[QUOTE=Topsail;132198]I know that these z-drive tugs can do miracles through high professionalism from their captain. Maybe I’m an old fashion pilot but when I feel that there is not enough room for the tug to perform adequately, I make him fast on the opposite parallel body. I don’t like the tug being squeezed or crunched … between the stern and the bulbous bow of a moored vessel, in a crowdy 30ft gap with headlines hanging over head, stern lines sneaking in the water and into the prop wash. When there’s all kind of room at the stern, I have no objection whatsoever. I then let the pleasure to the tug’s captain. Team work.[/QUOTE]
Yes, but you’re the pilot, I’m not, no doubt there. Just from experience once nearly abeam the spot (100+ feet) the tug would usually have shortened their line with their bow up against the corner of the transom if not a few feet off. With a good winch you can work even more miracles but no issue backing effectively to 45 tons or so here in my experience as a boat guy, within 10-15 seconds of winch action I could give you full power astern… and some ships %100 up against. If I will be backing all the way to the berth I’ll just keep the line shortened up to 50’ or so outboard the ship on approach.

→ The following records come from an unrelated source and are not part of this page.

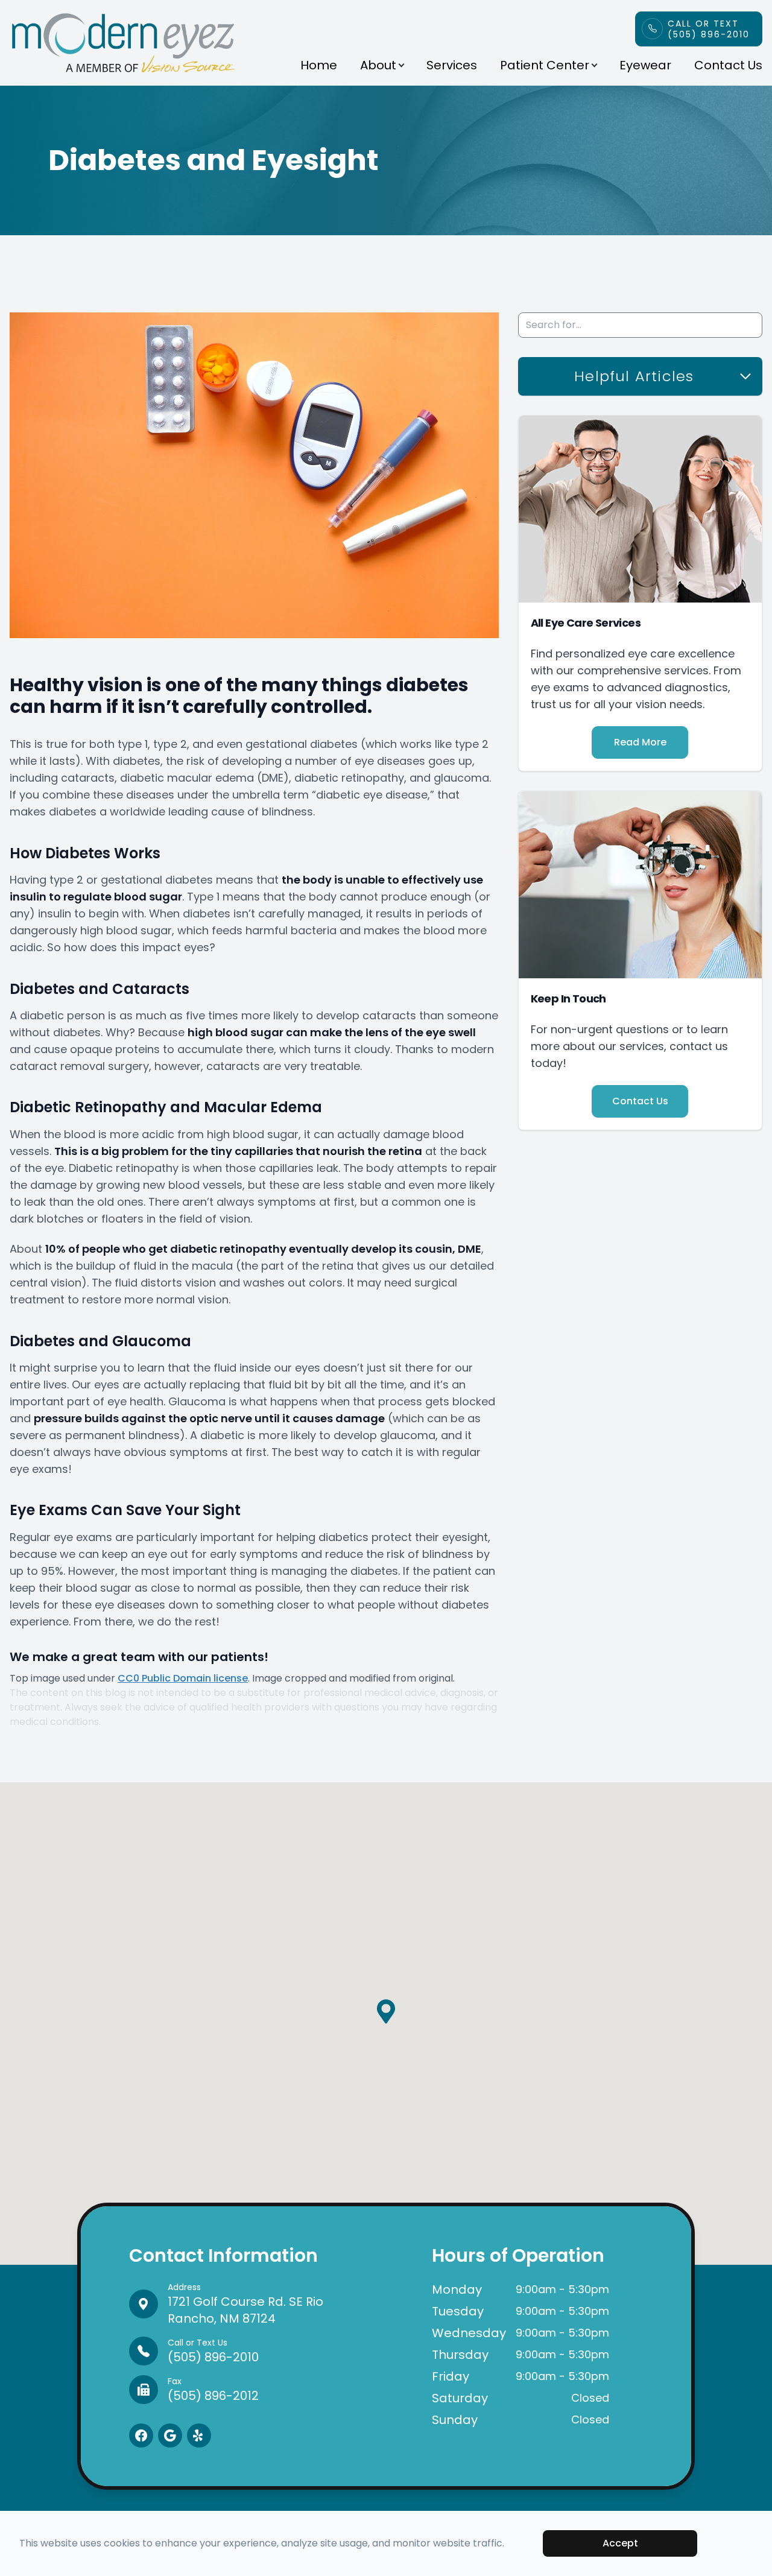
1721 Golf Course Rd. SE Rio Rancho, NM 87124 (245, 2304)
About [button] (378, 65)
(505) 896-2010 (213, 2351)
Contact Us (728, 65)
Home (318, 65)
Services (451, 65)
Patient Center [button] (544, 65)
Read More (640, 742)
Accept (620, 2543)
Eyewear (645, 65)
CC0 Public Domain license (183, 1678)
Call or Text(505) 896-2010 (709, 29)
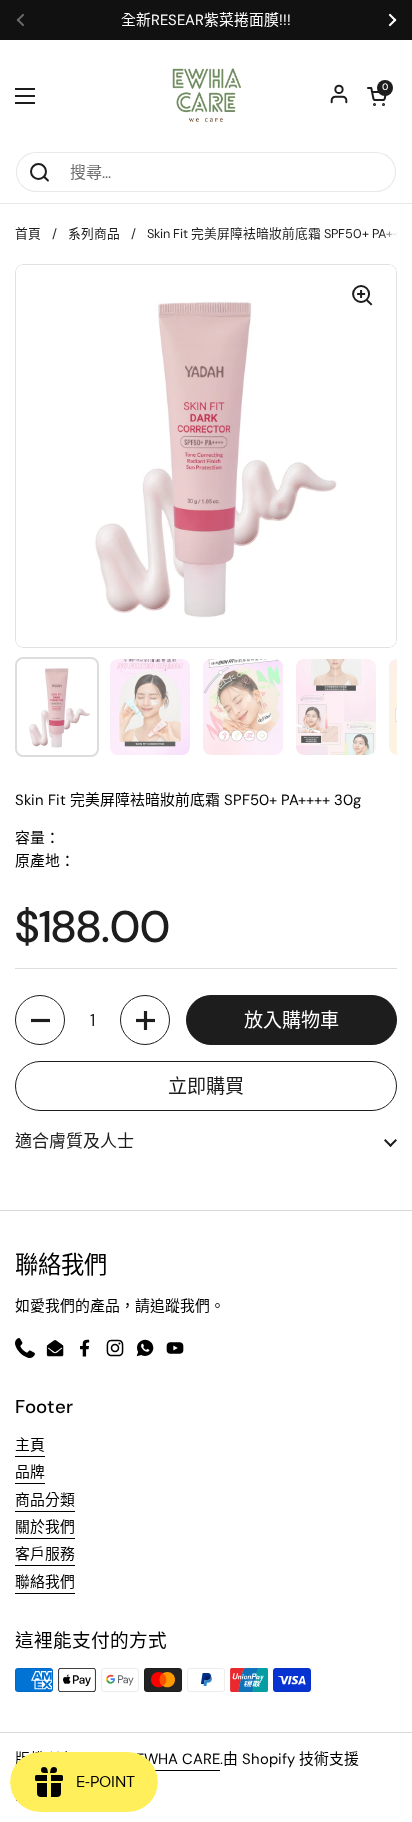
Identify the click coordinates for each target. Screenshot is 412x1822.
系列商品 (94, 233)
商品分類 (45, 1500)
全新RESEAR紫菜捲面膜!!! (206, 20)
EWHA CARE (178, 1759)
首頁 (28, 233)
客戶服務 (45, 1554)
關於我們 (45, 1527)
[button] (40, 1020)
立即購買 (206, 1086)
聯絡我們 (45, 1582)
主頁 (30, 1445)
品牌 (30, 1472)
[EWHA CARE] (206, 95)
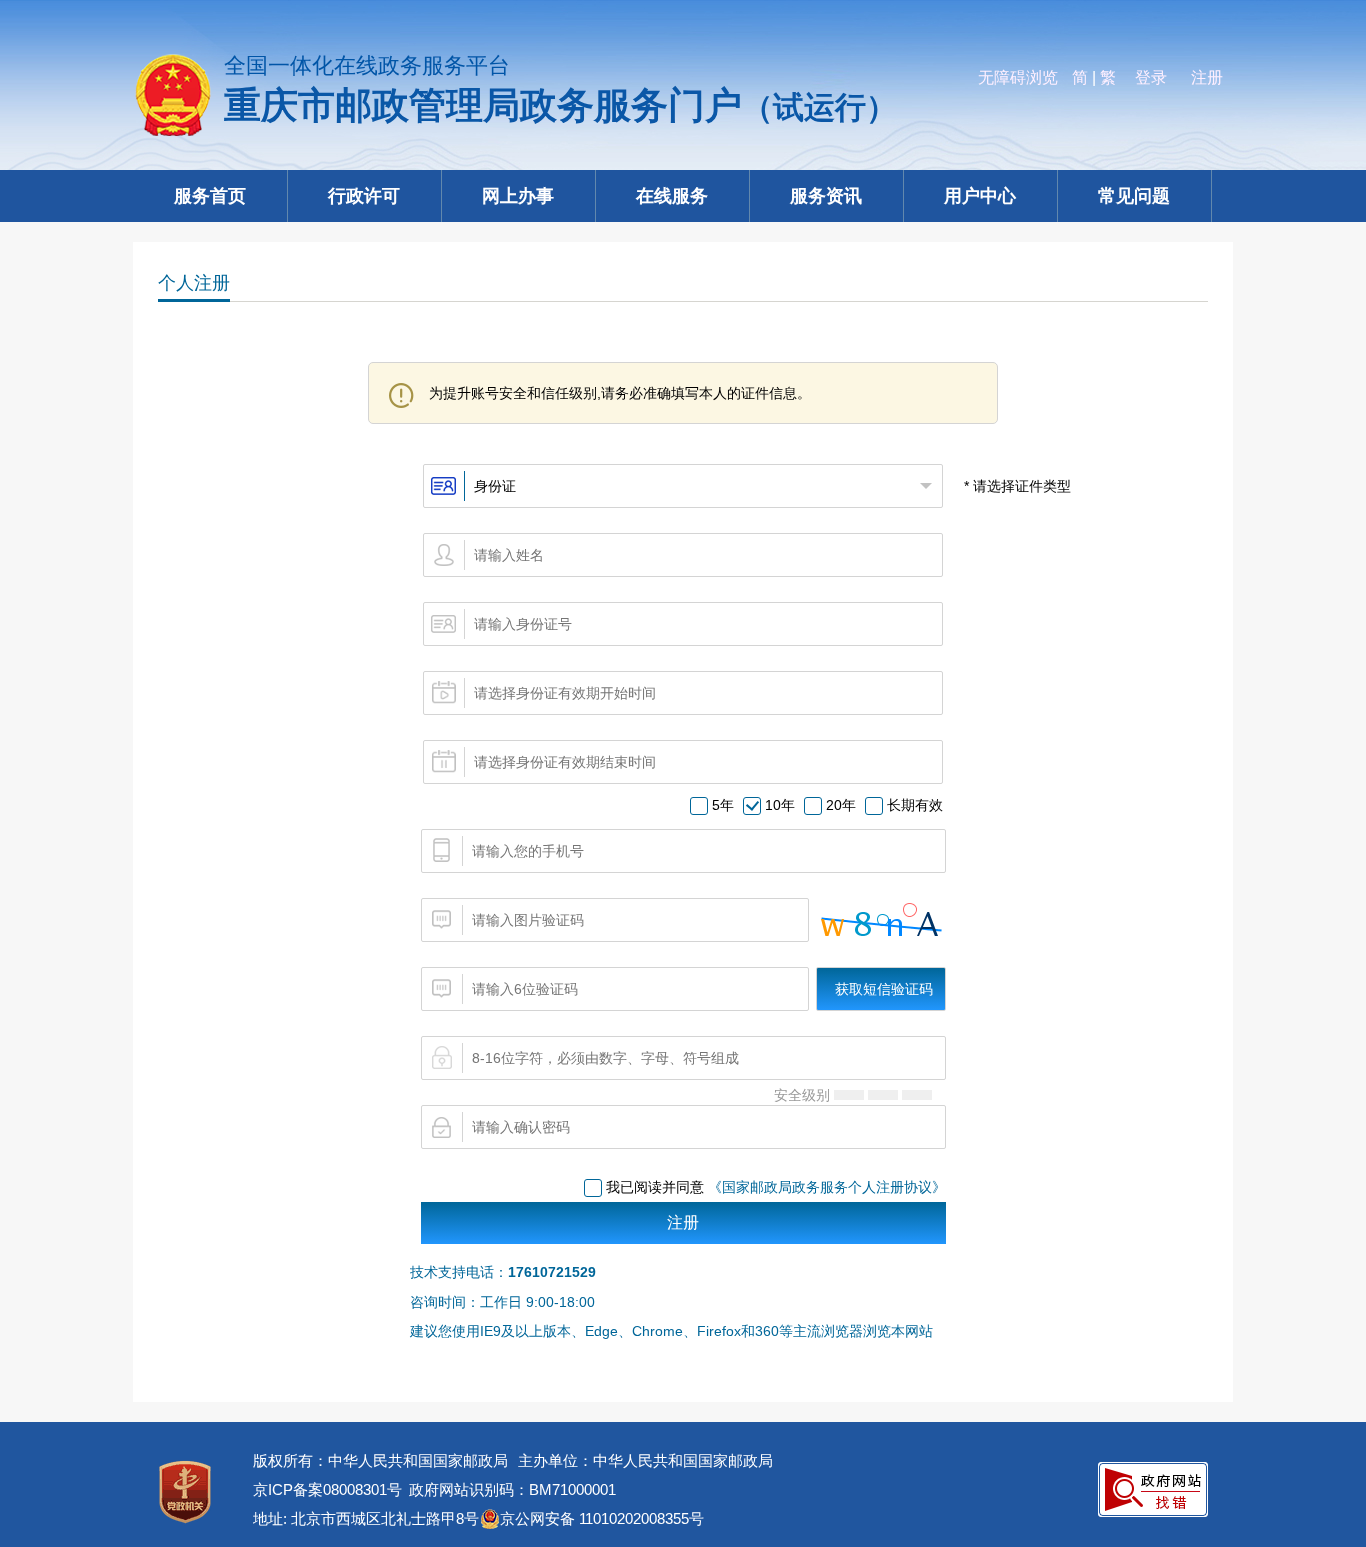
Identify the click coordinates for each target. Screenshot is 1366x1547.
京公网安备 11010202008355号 (602, 1518)
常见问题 (1134, 196)
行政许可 (364, 196)
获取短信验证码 (884, 989)
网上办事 (518, 196)
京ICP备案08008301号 (327, 1489)
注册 (1207, 77)
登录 (1151, 77)
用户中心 (980, 196)
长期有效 (915, 805)
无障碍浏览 (1018, 77)
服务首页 (210, 196)
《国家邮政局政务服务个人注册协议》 (827, 1187)
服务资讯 (826, 196)
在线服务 (672, 196)
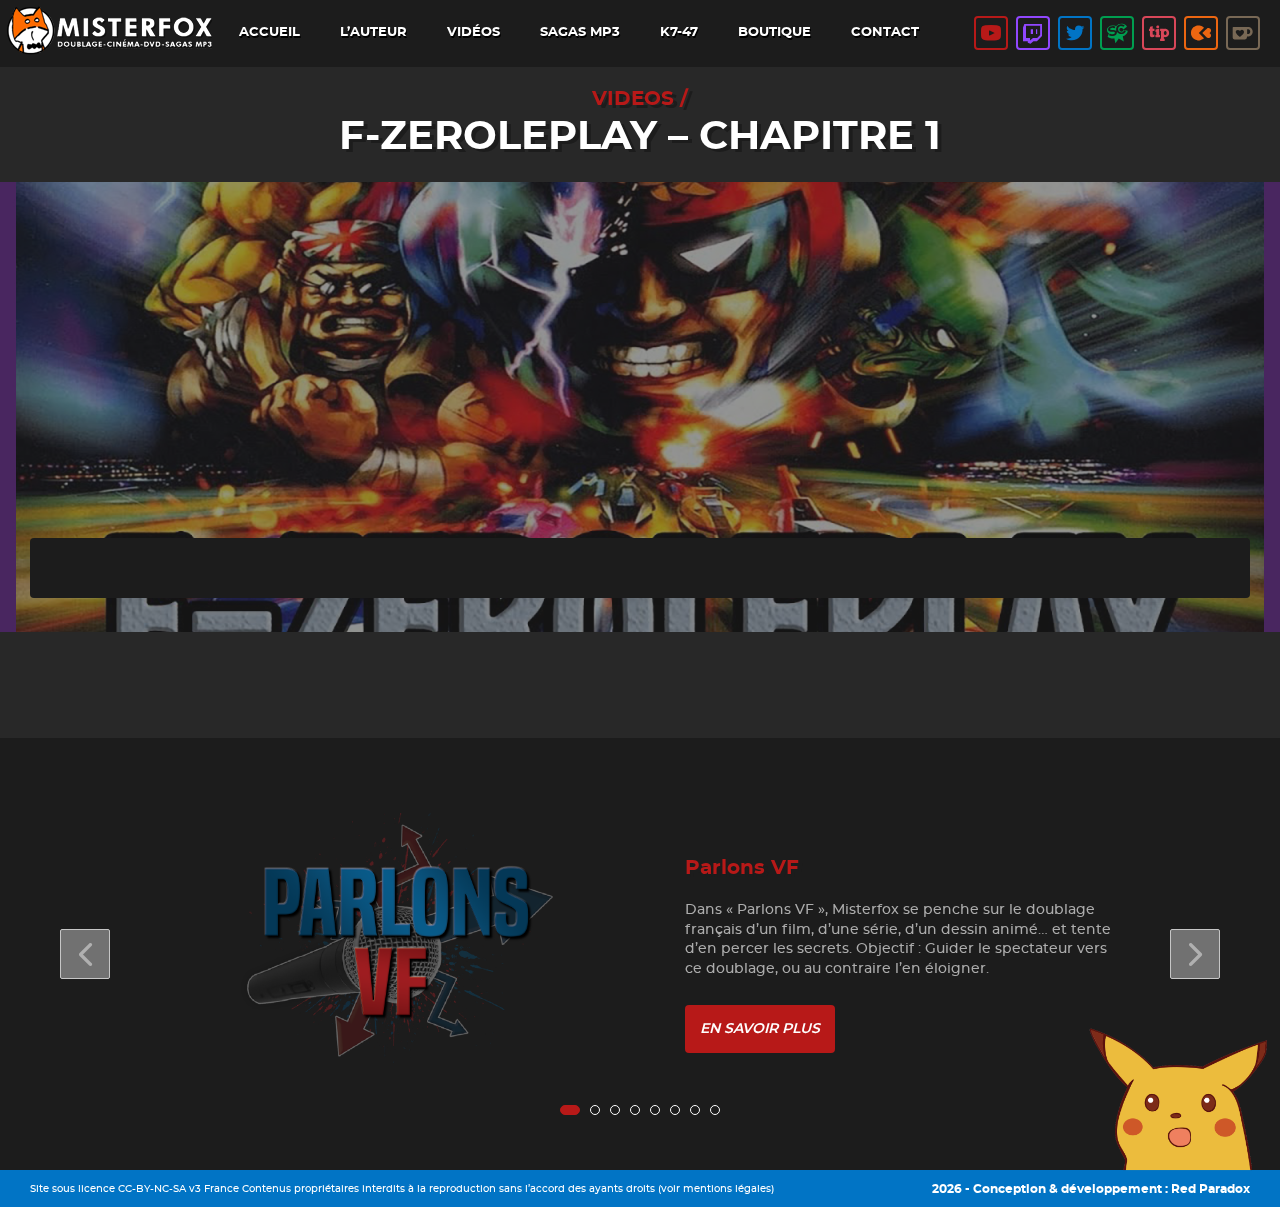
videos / (640, 99)
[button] (1195, 954)
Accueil (269, 32)
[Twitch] (1033, 33)
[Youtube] (991, 33)
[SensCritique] (1117, 33)
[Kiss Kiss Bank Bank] (1201, 33)
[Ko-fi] (1243, 33)
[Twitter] (1075, 33)
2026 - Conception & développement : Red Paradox (1091, 1189)
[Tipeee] (1159, 33)
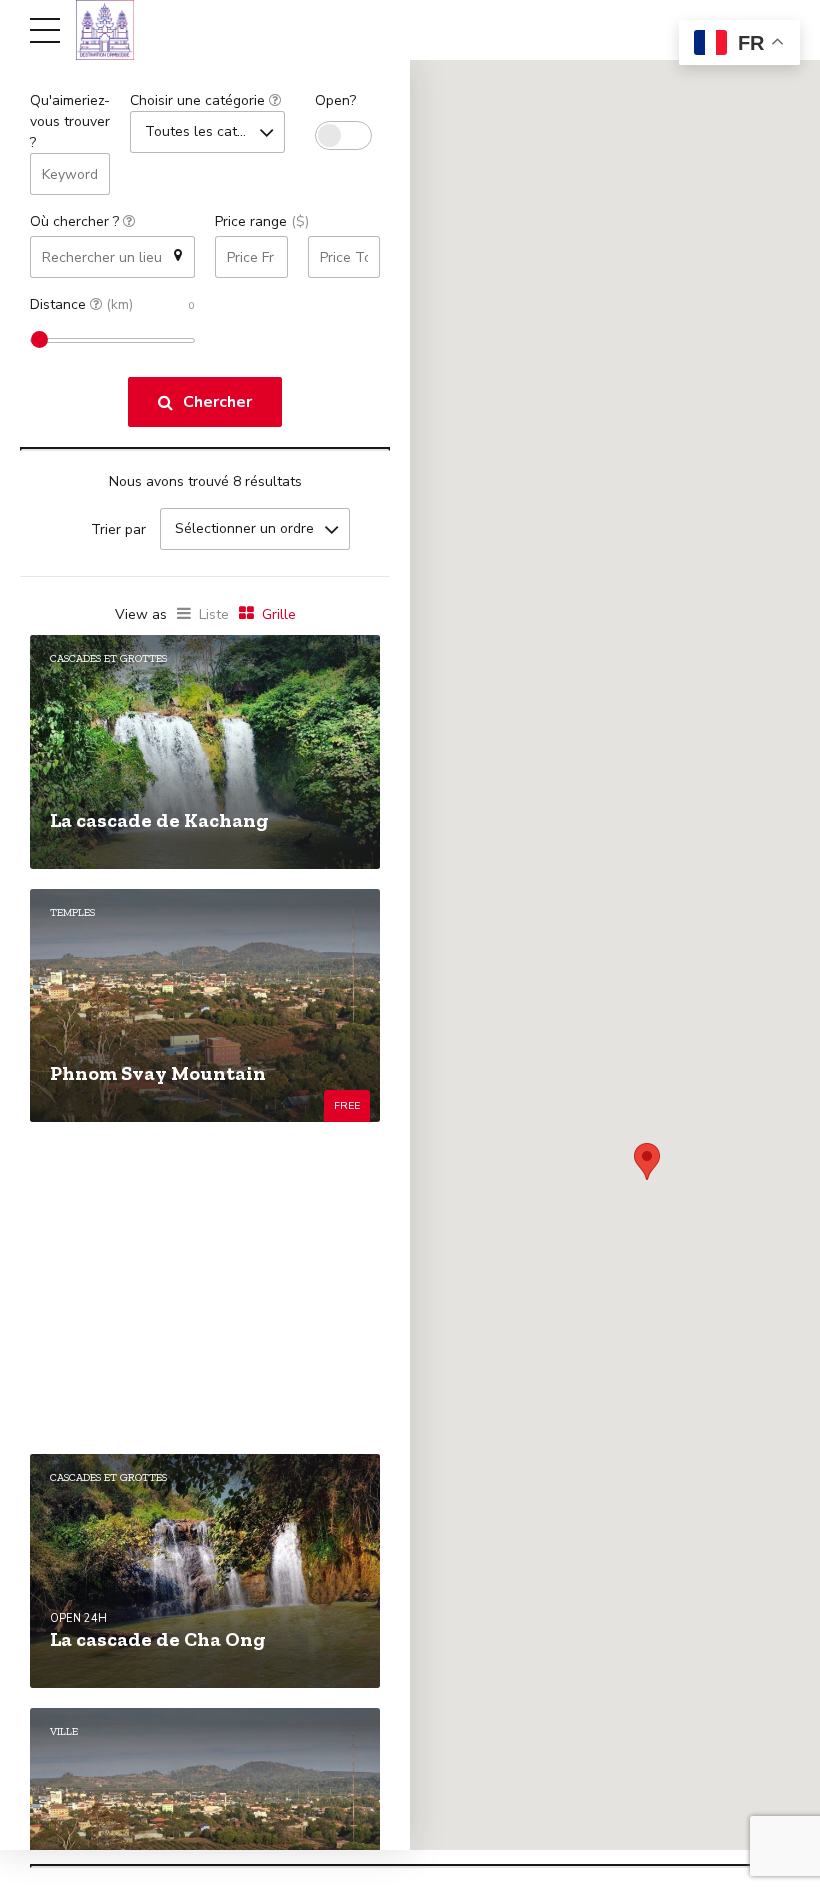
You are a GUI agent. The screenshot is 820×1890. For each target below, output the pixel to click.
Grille (279, 614)
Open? (335, 100)
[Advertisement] (205, 1288)
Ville (64, 1731)
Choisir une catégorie (199, 100)
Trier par (118, 529)
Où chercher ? (76, 221)
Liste (214, 614)
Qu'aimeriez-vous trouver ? (70, 121)
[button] (647, 1161)
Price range (262, 221)
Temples (72, 912)
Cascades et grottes (108, 658)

One reason, as explained to me by the pilots I have worked with over the years is that some ships, particularly certain classes of post panamax containerships cannot get an astern bell until under a much higher threshold of headway than normal. The nature of the harbor and berths requires them to carry a good deal of headway near the berth, and without the tug to help slow down they cannot get that backing bell in time to slow down. Once they get that astern bell then the tug is occasionally moved to the quarter just aft of the house especially with a weak thruster.
[QUOTE=Kennebec Captain;132215]In Europe the pilots put tugs center line almost 100%. In Japan very rarely in other Asian ports it varies. In U.S. sometimes but not often. Pilots that handle a lot of tankers one center line aft more often then non-tanker ports, probably because that’s what everyone is used to.
.In some European ports the work is in tight quarters and they keep working even with relativity high wind speed. I’ve gone through the locks in Bremerhaven which doesn’t have much clearance in 35 + kts sustained using three huge tugs, one fwd center line and two aft center line and the forth smaller one for good luck Depending which berth you use some turns are very tight plus for some berths you back thorough the locks because not much room to turn around inside.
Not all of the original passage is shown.